Dataset records:

++++++++

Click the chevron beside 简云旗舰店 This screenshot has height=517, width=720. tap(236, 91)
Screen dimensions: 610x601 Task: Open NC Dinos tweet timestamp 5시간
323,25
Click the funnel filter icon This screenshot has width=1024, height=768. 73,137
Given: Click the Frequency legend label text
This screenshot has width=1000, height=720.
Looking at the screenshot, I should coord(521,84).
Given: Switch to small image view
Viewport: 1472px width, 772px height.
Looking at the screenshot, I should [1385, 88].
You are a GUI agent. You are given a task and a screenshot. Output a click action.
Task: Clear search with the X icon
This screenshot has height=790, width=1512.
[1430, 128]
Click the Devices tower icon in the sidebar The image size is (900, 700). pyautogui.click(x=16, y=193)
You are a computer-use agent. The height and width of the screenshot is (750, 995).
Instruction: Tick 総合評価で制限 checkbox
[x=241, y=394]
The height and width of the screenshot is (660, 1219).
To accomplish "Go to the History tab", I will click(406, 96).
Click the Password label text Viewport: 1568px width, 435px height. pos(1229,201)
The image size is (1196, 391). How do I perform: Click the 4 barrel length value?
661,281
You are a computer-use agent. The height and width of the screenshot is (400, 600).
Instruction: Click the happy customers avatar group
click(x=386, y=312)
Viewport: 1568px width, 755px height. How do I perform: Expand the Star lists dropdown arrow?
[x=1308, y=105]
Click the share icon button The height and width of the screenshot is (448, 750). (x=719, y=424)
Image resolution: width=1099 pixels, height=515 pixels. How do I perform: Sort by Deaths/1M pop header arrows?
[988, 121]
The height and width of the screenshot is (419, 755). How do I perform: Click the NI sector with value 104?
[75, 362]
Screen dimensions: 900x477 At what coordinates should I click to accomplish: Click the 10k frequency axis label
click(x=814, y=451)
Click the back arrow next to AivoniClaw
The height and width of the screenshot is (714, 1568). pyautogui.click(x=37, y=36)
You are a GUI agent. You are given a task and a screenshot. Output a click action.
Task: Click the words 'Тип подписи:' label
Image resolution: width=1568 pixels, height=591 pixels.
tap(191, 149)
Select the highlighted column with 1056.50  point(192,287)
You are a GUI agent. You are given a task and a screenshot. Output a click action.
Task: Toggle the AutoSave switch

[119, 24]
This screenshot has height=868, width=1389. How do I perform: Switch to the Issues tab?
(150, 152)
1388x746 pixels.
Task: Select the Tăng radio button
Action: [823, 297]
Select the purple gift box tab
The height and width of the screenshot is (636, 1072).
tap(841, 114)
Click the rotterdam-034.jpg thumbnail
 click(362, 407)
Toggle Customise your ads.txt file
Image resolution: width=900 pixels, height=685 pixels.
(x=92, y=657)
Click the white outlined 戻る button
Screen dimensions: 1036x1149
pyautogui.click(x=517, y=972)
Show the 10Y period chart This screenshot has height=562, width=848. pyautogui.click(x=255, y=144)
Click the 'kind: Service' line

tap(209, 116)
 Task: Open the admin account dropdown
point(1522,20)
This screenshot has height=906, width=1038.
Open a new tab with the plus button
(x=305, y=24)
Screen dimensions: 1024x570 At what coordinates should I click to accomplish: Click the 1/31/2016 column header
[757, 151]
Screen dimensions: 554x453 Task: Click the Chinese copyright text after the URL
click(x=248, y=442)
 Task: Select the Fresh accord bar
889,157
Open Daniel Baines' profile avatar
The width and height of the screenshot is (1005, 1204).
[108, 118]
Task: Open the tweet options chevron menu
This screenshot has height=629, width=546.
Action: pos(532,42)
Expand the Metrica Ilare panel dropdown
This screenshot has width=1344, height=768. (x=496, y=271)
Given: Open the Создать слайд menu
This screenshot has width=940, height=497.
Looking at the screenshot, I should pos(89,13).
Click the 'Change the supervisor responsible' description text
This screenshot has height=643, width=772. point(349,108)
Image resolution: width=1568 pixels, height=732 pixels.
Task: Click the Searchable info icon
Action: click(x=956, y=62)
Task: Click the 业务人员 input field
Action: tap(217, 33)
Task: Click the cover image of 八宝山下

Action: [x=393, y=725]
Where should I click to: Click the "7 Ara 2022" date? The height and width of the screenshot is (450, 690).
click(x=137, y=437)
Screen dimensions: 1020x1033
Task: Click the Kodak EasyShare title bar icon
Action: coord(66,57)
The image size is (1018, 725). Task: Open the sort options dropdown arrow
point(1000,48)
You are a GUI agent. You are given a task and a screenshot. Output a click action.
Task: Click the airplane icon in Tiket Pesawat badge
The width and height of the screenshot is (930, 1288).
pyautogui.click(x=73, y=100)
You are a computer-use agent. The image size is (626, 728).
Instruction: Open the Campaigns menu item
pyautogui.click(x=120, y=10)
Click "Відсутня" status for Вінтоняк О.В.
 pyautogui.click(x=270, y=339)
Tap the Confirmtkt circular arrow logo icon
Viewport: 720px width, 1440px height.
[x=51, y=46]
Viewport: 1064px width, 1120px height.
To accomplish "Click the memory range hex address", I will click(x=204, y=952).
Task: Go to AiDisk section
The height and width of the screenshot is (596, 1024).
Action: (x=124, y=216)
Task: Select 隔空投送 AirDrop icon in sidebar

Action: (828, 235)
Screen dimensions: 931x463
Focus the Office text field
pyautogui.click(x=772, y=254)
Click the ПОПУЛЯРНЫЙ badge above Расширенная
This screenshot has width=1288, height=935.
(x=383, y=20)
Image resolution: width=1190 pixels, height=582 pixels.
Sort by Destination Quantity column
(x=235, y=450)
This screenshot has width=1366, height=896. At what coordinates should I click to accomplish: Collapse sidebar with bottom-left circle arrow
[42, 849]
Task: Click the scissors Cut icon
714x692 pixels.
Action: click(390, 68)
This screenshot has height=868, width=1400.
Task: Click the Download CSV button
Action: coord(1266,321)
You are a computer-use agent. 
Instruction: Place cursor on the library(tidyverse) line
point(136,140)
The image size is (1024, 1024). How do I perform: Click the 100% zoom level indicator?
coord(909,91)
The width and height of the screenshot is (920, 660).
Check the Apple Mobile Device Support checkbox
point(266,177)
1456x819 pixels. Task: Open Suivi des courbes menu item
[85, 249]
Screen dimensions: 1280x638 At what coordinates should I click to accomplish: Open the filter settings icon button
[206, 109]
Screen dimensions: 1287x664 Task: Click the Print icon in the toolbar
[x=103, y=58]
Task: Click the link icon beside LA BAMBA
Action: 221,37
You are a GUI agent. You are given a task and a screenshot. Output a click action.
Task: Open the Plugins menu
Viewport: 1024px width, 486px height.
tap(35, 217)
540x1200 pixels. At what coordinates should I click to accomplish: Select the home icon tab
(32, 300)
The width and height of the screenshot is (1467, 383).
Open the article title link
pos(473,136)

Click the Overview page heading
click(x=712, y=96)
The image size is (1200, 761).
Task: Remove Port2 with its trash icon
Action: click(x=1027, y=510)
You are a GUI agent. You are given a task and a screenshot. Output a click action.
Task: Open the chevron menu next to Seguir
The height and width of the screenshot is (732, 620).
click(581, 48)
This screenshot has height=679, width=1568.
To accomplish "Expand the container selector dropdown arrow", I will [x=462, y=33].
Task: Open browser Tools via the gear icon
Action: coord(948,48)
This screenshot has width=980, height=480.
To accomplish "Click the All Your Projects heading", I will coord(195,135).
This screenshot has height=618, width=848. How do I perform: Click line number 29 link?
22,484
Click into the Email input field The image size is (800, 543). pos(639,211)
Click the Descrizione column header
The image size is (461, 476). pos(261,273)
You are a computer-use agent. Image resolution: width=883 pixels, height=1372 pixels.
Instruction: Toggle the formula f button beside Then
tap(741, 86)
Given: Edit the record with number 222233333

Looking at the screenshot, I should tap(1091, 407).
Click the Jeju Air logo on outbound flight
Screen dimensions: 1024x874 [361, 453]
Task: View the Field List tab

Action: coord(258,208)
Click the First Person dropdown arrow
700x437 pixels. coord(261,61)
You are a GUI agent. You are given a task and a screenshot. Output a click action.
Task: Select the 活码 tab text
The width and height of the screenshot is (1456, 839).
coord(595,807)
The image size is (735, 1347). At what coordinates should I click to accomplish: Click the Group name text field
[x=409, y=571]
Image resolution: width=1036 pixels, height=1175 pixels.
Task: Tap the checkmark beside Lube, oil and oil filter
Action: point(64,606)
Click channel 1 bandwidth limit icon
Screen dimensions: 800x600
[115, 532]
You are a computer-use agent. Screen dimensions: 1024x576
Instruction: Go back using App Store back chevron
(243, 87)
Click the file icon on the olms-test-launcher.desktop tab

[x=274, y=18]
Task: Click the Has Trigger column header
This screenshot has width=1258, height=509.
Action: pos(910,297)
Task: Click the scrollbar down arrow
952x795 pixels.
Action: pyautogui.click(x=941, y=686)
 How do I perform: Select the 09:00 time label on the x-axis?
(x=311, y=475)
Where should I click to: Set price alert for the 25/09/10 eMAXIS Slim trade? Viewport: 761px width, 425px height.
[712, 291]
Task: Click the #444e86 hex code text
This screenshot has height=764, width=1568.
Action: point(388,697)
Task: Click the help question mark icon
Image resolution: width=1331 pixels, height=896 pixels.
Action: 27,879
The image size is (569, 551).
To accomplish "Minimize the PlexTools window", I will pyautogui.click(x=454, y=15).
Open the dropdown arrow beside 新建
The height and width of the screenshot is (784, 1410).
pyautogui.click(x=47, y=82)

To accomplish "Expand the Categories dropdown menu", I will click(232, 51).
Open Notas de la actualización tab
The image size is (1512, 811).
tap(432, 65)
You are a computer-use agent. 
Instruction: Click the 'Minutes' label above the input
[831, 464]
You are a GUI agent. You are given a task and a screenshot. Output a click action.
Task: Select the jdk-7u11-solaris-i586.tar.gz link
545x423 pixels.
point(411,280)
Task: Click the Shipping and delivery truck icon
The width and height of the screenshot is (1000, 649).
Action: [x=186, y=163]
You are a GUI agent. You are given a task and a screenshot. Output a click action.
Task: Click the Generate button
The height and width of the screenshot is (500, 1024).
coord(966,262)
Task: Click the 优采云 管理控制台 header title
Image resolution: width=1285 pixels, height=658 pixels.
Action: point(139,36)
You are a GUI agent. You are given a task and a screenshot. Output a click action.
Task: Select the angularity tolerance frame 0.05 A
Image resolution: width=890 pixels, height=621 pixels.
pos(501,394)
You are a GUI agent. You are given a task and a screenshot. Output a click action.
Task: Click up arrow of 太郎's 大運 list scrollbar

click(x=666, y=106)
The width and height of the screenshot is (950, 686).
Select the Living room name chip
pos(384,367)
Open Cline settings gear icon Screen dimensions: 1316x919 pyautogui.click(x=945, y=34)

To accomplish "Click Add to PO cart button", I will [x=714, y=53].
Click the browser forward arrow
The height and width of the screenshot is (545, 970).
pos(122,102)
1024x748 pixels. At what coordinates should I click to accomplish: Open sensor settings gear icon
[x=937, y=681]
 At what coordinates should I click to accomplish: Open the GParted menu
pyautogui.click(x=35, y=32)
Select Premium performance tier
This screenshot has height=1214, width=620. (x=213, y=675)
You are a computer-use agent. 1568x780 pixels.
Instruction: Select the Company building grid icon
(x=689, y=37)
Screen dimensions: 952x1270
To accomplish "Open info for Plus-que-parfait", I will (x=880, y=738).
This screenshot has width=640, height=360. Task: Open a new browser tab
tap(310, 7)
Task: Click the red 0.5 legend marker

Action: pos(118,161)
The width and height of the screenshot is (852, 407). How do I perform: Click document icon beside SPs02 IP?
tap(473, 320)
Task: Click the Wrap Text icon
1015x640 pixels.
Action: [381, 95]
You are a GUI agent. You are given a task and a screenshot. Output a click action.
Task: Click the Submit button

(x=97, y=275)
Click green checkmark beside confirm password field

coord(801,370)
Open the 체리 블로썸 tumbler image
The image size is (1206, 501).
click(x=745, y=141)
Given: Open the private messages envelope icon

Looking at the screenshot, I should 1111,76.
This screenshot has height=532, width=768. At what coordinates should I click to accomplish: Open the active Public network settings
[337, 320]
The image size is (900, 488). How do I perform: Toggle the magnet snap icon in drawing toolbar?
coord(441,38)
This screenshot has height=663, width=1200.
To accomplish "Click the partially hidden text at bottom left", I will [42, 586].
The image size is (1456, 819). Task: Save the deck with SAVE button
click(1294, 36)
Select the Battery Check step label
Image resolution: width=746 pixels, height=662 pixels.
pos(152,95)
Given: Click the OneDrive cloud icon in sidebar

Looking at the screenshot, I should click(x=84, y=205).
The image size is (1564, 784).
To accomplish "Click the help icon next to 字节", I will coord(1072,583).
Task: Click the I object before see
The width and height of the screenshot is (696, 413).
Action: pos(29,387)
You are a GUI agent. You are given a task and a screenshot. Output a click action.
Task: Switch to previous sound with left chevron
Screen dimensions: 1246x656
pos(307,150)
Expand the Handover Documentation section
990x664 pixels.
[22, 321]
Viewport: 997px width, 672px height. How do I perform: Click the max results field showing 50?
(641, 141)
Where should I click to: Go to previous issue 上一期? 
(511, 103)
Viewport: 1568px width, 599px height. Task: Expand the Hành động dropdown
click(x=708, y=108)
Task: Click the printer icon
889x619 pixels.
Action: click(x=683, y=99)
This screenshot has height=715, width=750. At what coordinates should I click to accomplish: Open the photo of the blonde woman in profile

++++++++

Your goal » Using the records above, find and show each line with the string "help".

Task result »
Task: Click the help question mark icon
To accomplish "Click the help icon next to 字节", I will coord(1072,583).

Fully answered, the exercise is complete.